[Records for the exercise]

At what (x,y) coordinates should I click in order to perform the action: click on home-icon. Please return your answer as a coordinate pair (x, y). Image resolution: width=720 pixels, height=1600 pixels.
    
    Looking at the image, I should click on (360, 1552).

==

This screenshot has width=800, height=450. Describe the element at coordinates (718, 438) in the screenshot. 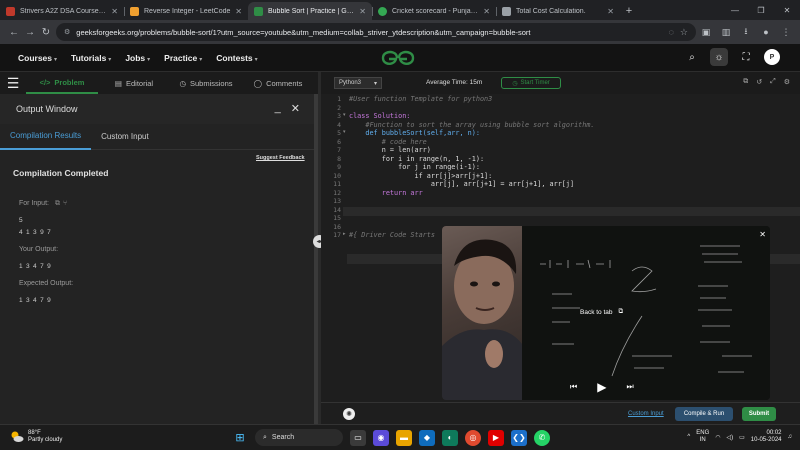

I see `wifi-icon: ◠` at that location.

==

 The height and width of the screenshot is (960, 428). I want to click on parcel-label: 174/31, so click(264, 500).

[Your instructions] Copy out the lines word for word, starting with the line containing "At what (x,y)" and going on through the line containing "Looking at the".

[Answer for the task]
At what (x,y) coordinates should I click in order to perform the action: click on home-icon. Please return your answer as a coordinate pair (x, y). Image resolution: width=720 pixels, height=1600 pixels.
    
    Looking at the image, I should click on (360, 1552).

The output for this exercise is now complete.